United Nations Conference on the World Financial and Economic Crisis
and its Impact on Development
Statement by Mr. Emil Breki Hreggviðsson
Deputy Permanent Representative
26 June 2009
Mr. President, Ministers, distinguished colleagues,
Iceland was one of the first countries to be caught in the world financial storm in the fall of 2008. The financial and economic crisis has subsequently affected the well-being of millions of people and threatens to put the international community back several years in its development efforts.
Our own experience has underscored the need for this crisis to be resolved in a collective manner. We need to work constructively and resolutely together at promoting sustainable recovery, taking into account the human dimension of the crisis, both at the national and the international level.

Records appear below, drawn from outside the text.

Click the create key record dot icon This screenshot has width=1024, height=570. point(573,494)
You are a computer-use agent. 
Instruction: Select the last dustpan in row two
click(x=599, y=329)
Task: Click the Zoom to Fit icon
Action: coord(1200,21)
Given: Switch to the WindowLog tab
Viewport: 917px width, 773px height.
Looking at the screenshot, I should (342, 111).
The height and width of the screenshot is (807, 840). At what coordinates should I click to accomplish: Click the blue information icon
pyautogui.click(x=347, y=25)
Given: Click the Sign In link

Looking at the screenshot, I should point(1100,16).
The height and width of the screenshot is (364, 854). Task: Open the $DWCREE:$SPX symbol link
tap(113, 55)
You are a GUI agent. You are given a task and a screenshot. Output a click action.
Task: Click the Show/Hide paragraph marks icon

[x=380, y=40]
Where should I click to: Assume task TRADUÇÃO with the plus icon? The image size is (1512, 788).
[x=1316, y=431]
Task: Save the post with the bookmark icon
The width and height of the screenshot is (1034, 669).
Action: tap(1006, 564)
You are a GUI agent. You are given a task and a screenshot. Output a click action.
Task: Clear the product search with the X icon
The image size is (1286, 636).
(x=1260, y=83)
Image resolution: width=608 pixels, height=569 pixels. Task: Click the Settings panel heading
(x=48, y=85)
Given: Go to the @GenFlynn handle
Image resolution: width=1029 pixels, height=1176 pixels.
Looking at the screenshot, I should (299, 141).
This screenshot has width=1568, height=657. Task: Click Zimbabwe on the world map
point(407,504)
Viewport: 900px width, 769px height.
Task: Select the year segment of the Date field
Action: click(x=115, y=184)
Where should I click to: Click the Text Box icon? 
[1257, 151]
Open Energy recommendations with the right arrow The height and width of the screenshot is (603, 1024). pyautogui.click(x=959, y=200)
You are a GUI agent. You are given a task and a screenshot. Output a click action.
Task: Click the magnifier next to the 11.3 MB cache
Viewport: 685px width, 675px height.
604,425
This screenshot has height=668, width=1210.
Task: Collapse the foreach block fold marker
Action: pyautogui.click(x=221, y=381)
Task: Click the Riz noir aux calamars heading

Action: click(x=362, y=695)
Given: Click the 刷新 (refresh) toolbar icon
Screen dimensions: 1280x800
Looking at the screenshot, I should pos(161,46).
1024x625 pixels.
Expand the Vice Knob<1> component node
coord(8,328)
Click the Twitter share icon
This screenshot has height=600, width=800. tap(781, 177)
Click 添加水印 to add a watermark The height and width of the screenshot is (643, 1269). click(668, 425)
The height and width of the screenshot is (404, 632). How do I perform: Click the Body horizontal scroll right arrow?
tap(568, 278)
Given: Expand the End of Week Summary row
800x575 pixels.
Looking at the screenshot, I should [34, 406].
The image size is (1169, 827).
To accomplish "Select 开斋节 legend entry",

Iceland believes that the active participation of the United Nations and wider cooperation with the Bretton Woods institutions is essential to address the difficult financial and economic challenges confronting the world today.
Iceland firmly supports the reforms under way within the international financial institutions (IFIs), which aim to achieve more equitable representation and provide more flexible instruments for countries in need. To proactively mitigate future crisis, closer cooperation is needed on financial regulation and supervision, and this must be complemented by greater political commitment to implement recommendations made by the IFIs.
Iceland is strongly committed to concluding the Doha Development Round for Trade negotiations and calls for all countries to observe pledges not to undertake protectionist actions.
Following the hard-won advances made towards the MDGs, developing countries are now confronted with an unforeseen threat to further recovery. All efforts must be made to protect the poor and vulnerable and to keep on track towards the MDGs.
At the same time, we need to ensure accountability at all levels and work towards increased aid effectiveness through harmonisation and alignment, in fact consistently applying the principles of the Paris Declaration and the Accra Agenda for Action. Good governance is a key factor in improving accountability.
Over the next 25 years, two thirds of the increase in world energy demand is expected to come from developing countries. Access to clean and cost-effective energy resources is essential to poverty reduction strategies as it can vastly improve the living conditions and the productivity of more than 1.6 billion people who still lack access to electricity. With the support of the UN system, the accelerated transfer and development of technologies for harnessing clean and renewable energy must be effectively promoted.
Last but perhaps most importantly; it is widely acknowledged that women and children will be hit particularly hard by the global financial and economic crisis. We must ensure that no discounts are made in promoting gender equality and women’s empowerment during these trying times. Harnessing the energy and talents of women, half of every society, is essential to economic recovery.
This conference has shown that everyone is resolved to contribute to this process in order to put development efforts back on track. Now it is time to step up our ongoing efforts and let our actions speak for themselves.